### EXTRACTED INFORMATION ###

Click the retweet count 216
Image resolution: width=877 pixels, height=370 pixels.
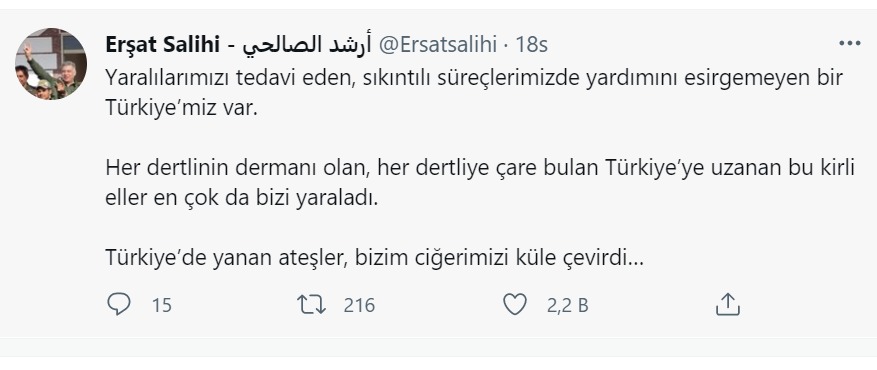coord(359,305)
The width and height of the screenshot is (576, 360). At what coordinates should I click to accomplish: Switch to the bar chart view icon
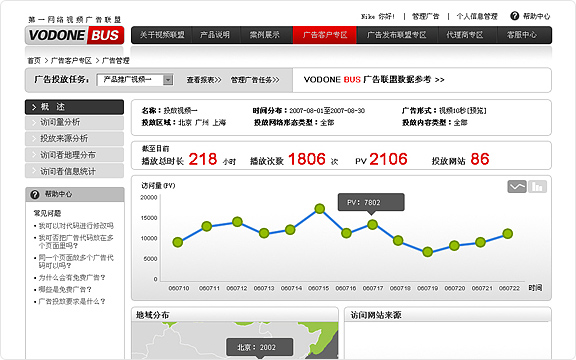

###
### EXTRACTED INFORMATION ###

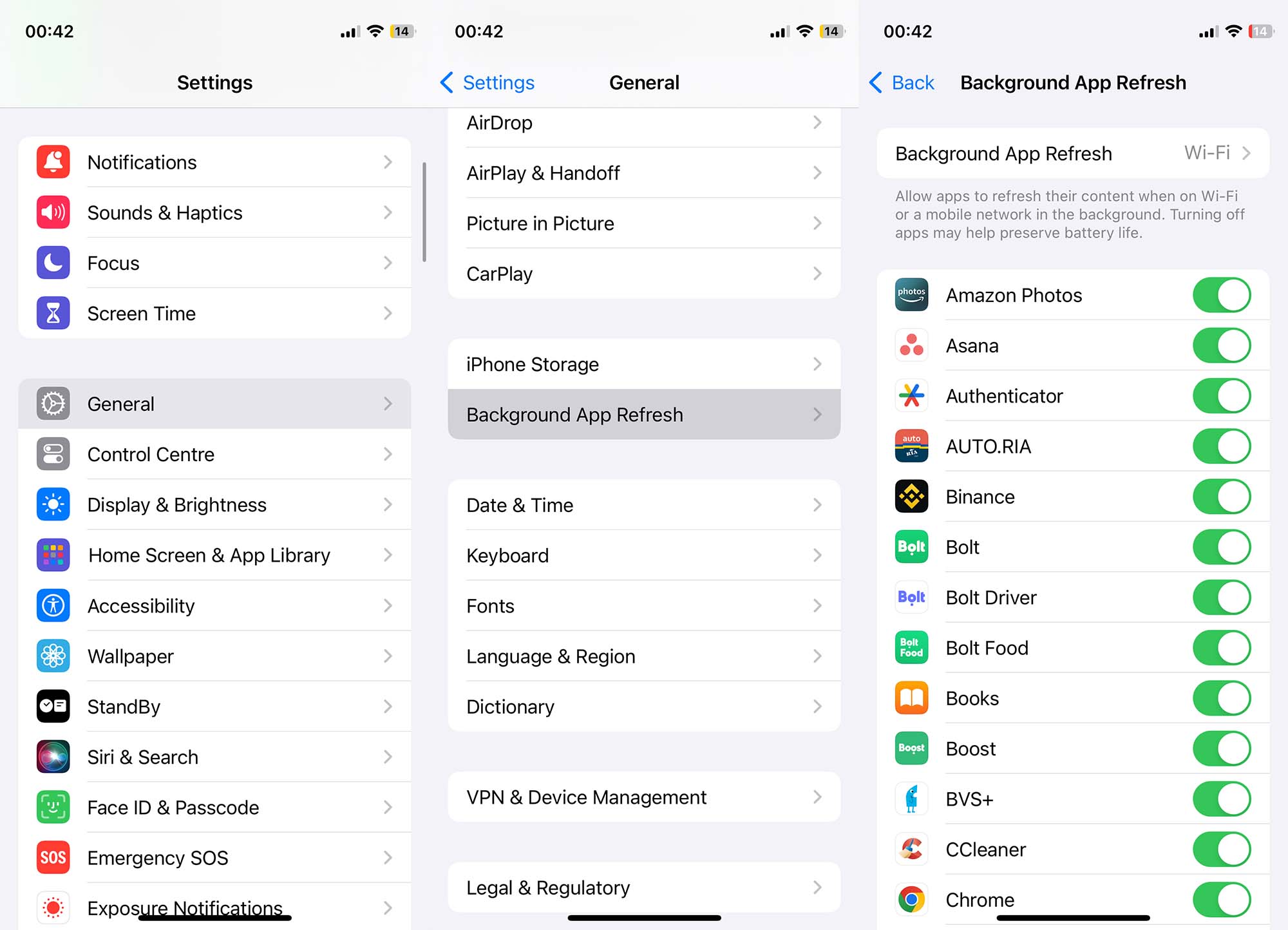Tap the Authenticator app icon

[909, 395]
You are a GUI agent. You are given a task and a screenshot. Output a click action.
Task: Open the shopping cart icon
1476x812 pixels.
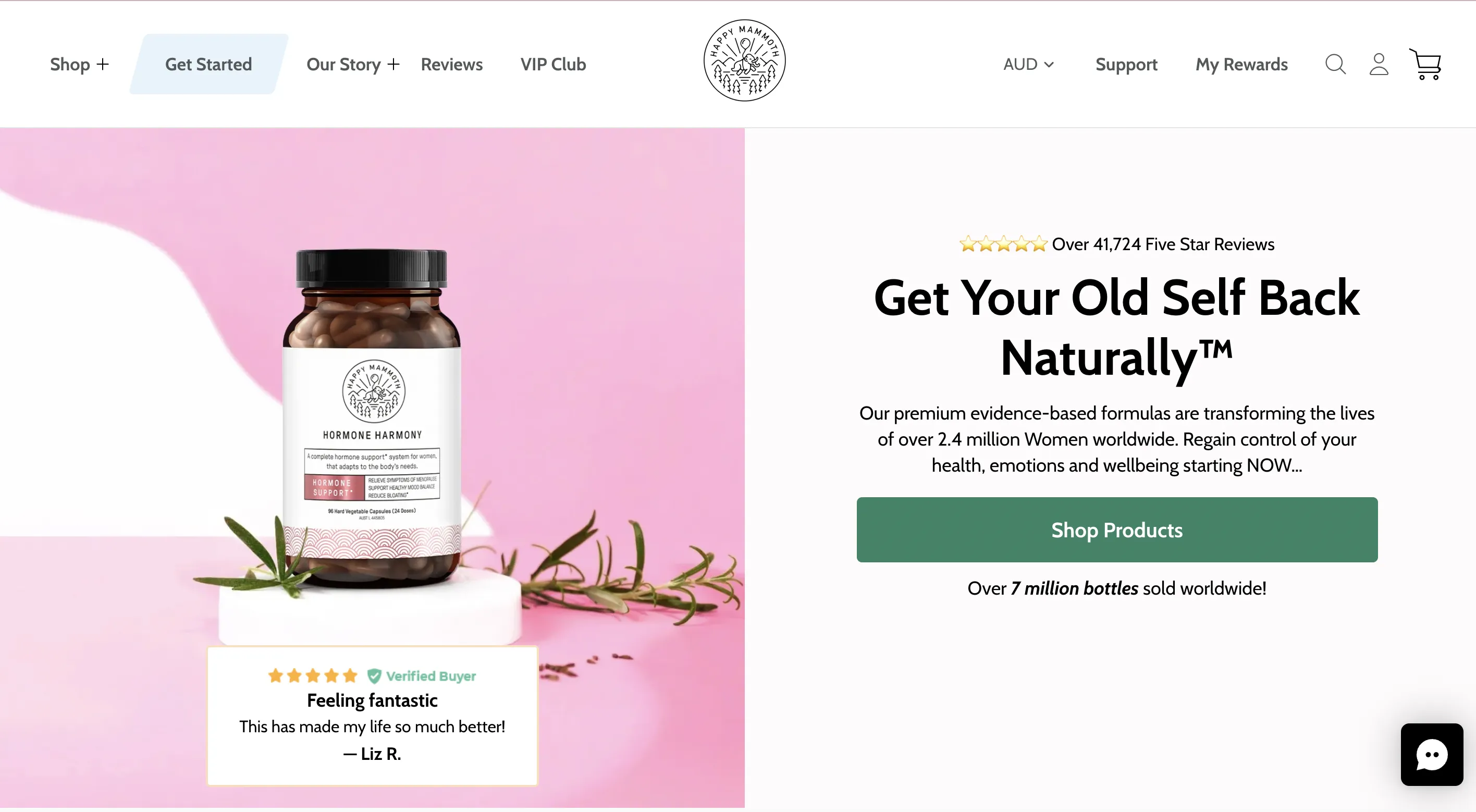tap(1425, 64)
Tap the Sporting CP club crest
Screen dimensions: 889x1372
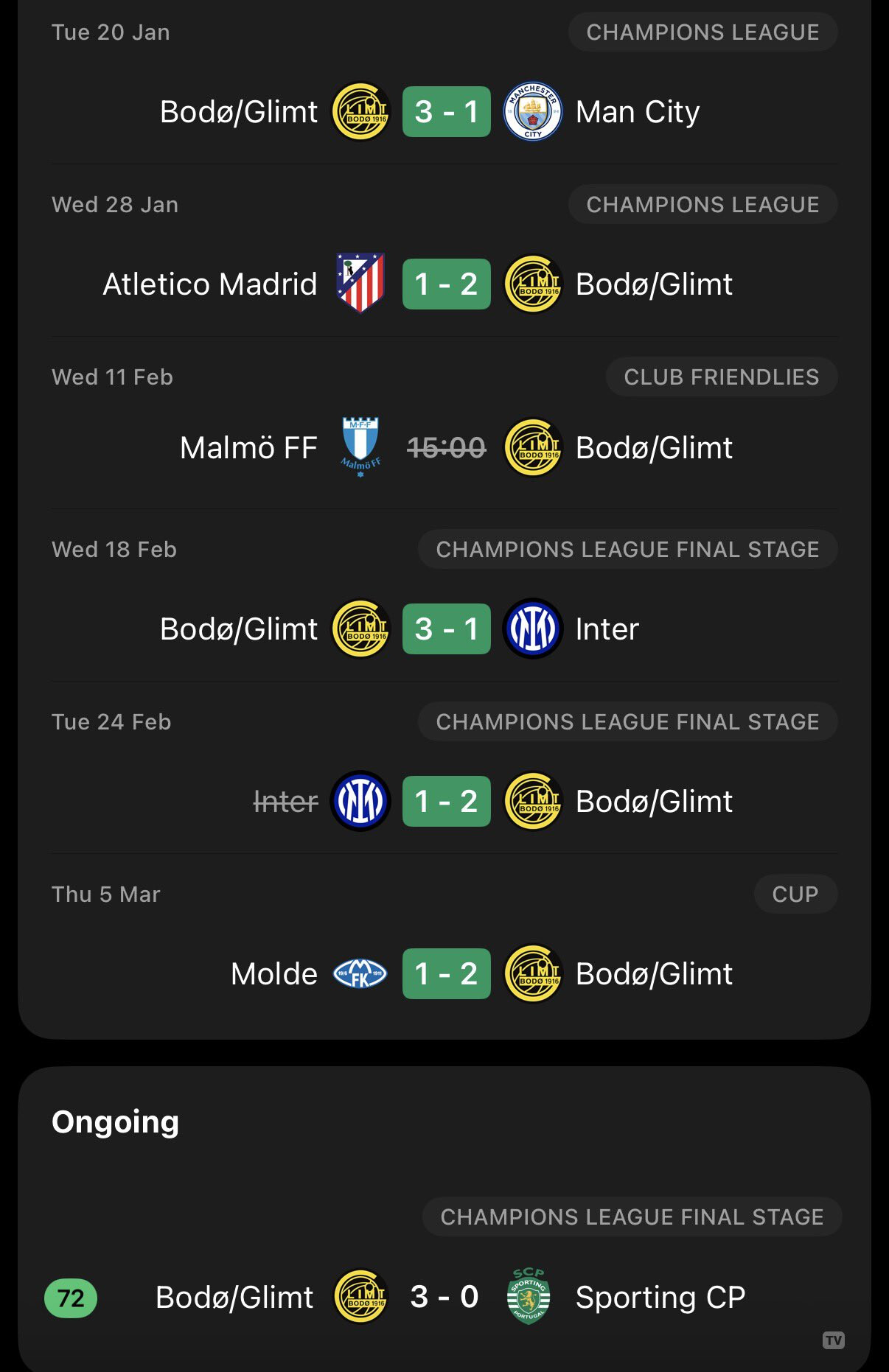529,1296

###
### EXTRACTED INFORMATION ###

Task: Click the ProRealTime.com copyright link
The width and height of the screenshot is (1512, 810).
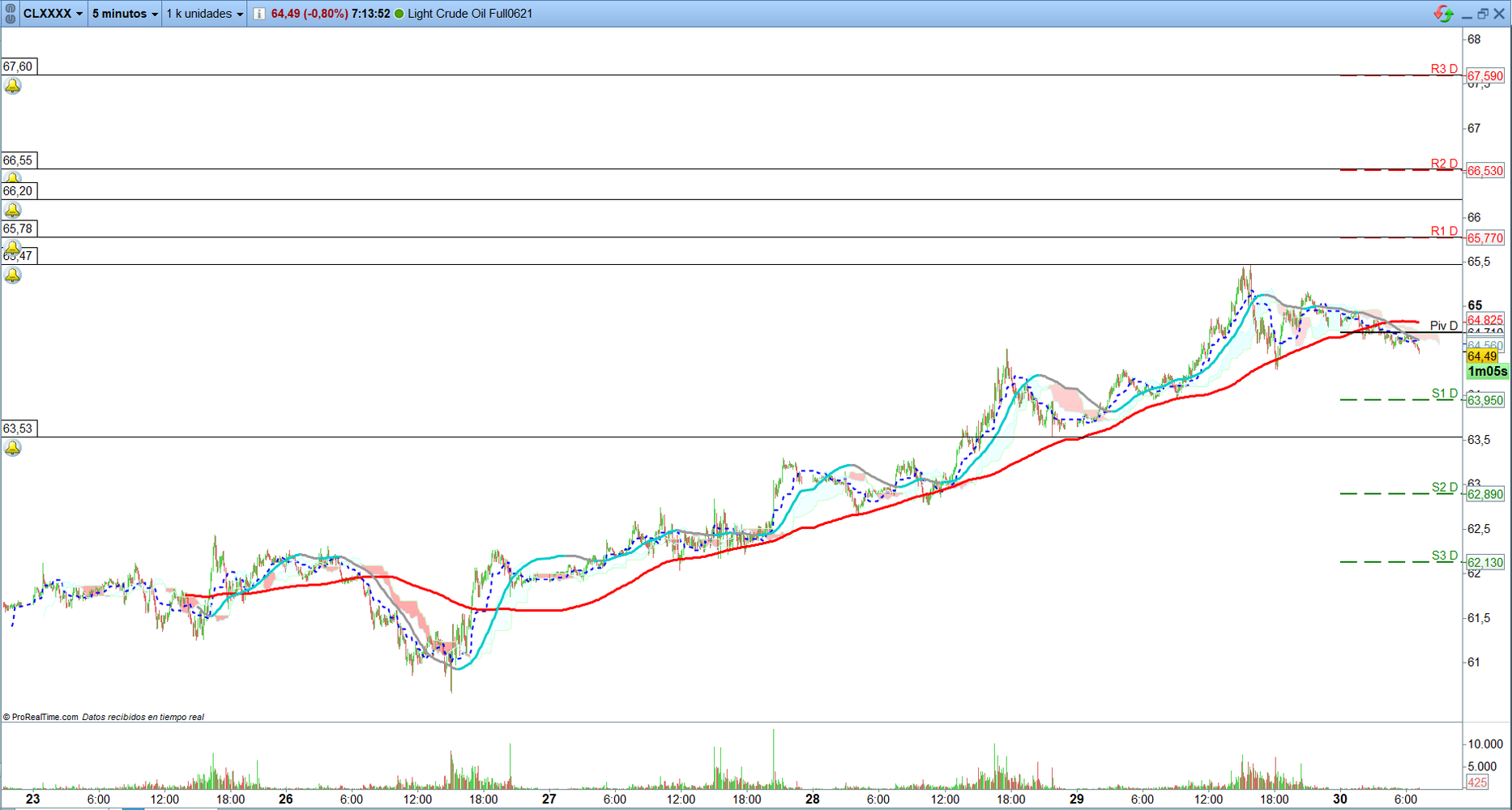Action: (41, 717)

###

* WORK TO BE COMPLETED
Work from the entries above. Set down exactly and only the lines from the line with "Click the retweet count 216" to the line with "The width and height of the screenshot is (576, 360).", both included, and leave the pictures out.

* SOLUTION TO THIS EXERCISE
Click the retweet count 216
Image resolution: width=877 pixels, height=370 pixels.
coord(359,305)
The width and height of the screenshot is (576, 360). At what coordinates should I click to accomplish: Switch to the bar chart view icon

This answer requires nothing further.